Implementation:Turboderp org Exllamav2 Util

Knowledge Sources	Turboderp_org_Exllamav2
Domains	Utilities, GPU Memory, Tensor Manipulation
Last Updated	2026-02-15 00:00 GMT

Overview

The exllamav2.util module provides general-purpose utility classes and functions for timing, dynamic tensor management, CUDA synchronization, GPU memory introspection, integer partitioning, and 4-bit tensor packing/unpacking.

Description

This module collects a variety of helper primitives used throughout the ExLlamaV2 codebase:

Timer is a simple context manager that records wall-clock elapsed time between entry and exit.

timed is a decorator that tracks per-function execution time with a rolling average over the last 10 calls, printing timing information to stdout.

SeqTensor is a growable tensor container optimized for sequential appending along a configurable dimension. It pre-allocates capacity in pages of 256 elements and grows by concatenating new pages as needed, avoiding frequent re-allocation. It supports append(), truncate(), slice(), clone(), and conversion back to a standard torch.Tensor via torch(). This is used extensively in the streaming generator for accumulating token sequences.

cuda_sync_active() synchronizes only CUDA devices that have active memory allocations, avoiding the creation of unnecessary CUDA contexts on unused devices (which happens with the standard torch.cuda.synchronize()).

get_all_gpu_memory() queries VRAM usage for both NVIDIA (via nvidia-smi) and AMD (via rocm-smi) GPUs, returning a dictionary keyed by device index with total, used, and free memory in MB. It respects CUDA_VISIBLE_DEVICES.

integer_split() precisely partitions an integer into portions according to a given ratio, ensuring the portions sum exactly to the input. It supports a minimum threshold, redistributing portions that fall below it. This is the core algorithm behind tensor-parallel split computation in TPContext.

unpack_4bit() and pack_4bit() convert between packed int32 tensors (8 four-bit values per element) and unpacked uint8 tensors, used for working with 4-bit quantized weight representations.

Additional debugging helpers include list_live_tensors() (enumerates all live torch tensors via the garbage collector), set_snapshot() / diff_snapshot() (for comparing tensor allocations between two points in time), print_vram_usage() and print_vram_usage_peak() (print peak VRAM on cuda:0), and get_basic_progress() (returns a Rich progress bar instance).

Usage

Import individual utilities as needed. cuda_sync_active() should be preferred over torch.cuda.synchronize() in multi-GPU setups. SeqTensor is ideal whenever tokens or embeddings must be accumulated incrementally. integer_split() and get_all_gpu_memory() are used internally by tensor parallelism but can also be called directly for custom device placement logic.

§ **Aim A**:
In the page on the ExLlamaV2 utility module, how large are the pages in which SeqTensor pre-allocates capacity?
§ **Aim B**:
Carry the page on the ExLlamaV2 utility module forward, writing what would come after its final sentence.

§ **Records supplied**:
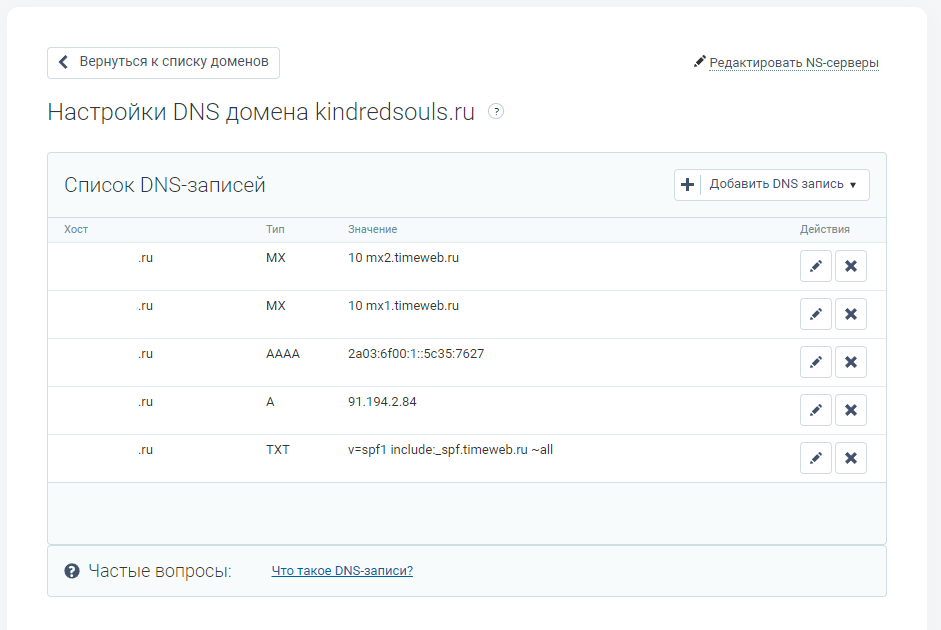Click the plus icon for adding DNS record

(x=687, y=185)
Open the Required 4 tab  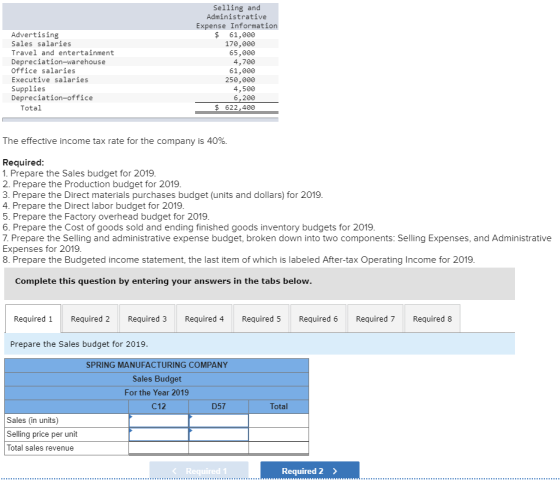[204, 319]
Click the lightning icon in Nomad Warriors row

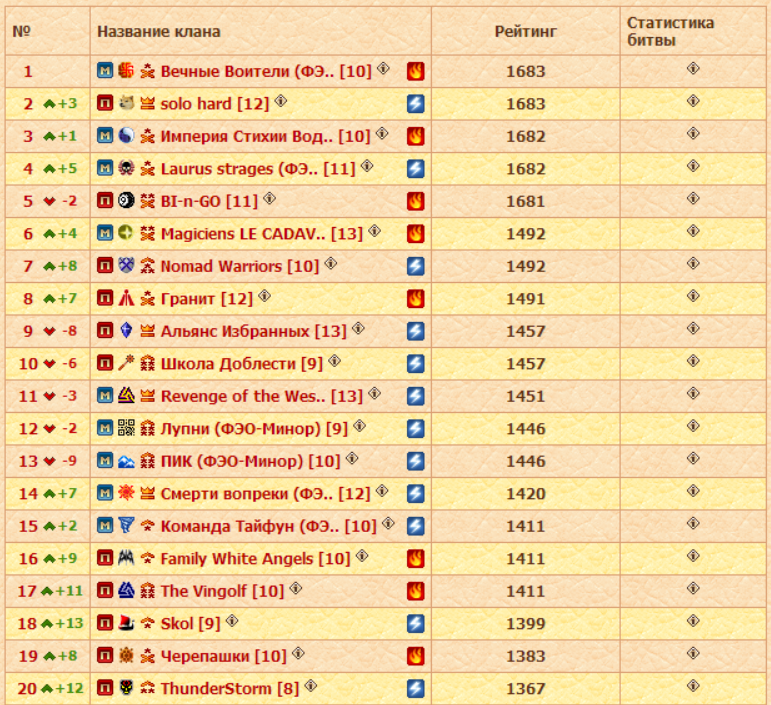coord(415,266)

§ **Final result A**:
256 elements each.

§ **Final result B**:
Code Reference

Source Location

Repository: Turboderp_org_Exllamav2
File: exllamav2/util.py
Lines: 1-393

Signature

class Timer:
    """Context manager that records elapsed wall-clock time."""
    start_time: float
    end_time: float
    interval: float
    def __enter__(self) -> Timer: ...
    def __exit__(self, exc_type, exc_val, exc_tb): ...

class SeqTensor:
    """Growable tensor with paged allocation along a sequence dimension."""
    PAGE_SIZE: int = 256
    tensor: torch.Tensor
    seq_dim: int
    seq_len: int
    seq_cap: int

    def __init__(
        self,
        shape: tuple,
        dtype: torch.dtype,
        seq_dim: int,
        device: torch.device = "cpu",
        init_cap: int = -1
    ): ...

    def append(self, new_data: SeqTensor | torch.Tensor | None): ...
    def truncate(self, new_len: int): ...
    def torch(self) -> torch.Tensor: ...
    def slice(self, a: int | None, b: int | None) -> SeqTensor: ...
    def clone(self, drop: int | None = None) -> SeqTensor: ...

def cuda_sync_active(): ...
def get_all_gpu_memory() -> dict[int, dict[str, int]]: ...
def integer_split(x: int, split: list[int], minimum: int = 0) -> list[int]: ...
def unpack_4bit(packed: torch.Tensor) -> torch.Tensor: ...
def pack_4bit(unpacked: torch.Tensor) -> torch.Tensor: ...

Import

from exllamav2.util import Timer, SeqTensor, cuda_sync_active, get_all_gpu_memory, integer_split

I/O Contract

Inputs (SeqTensor.init)

Name	Type	Required	Description
shape	tuple	Yes	Shape of the tensor; the seq_dim dimension will be overridden by the initial capacity
dtype	torch.dtype	Yes	Data type of the underlying tensor
seq_dim	int	Yes	Which dimension is the sequence (growable) dimension; supports negative indexing
device	torch.device	No (default "cpu")	Device to allocate the tensor on
init_cap	int	No (default -1)	Initial capacity; -1 defaults to PAGE_SIZE (256)

Inputs (integer_split)

Name	Type	Required	Description
x	int	Yes	The integer to split into portions
split	list[int]	Yes	Ratio weights for each portion (e.g. available VRAM per GPU in MB)
minimum	int	No (default 0)	Minimum portion size; portions below this are zeroed and their count redistributed

Inputs (unpack_4bit)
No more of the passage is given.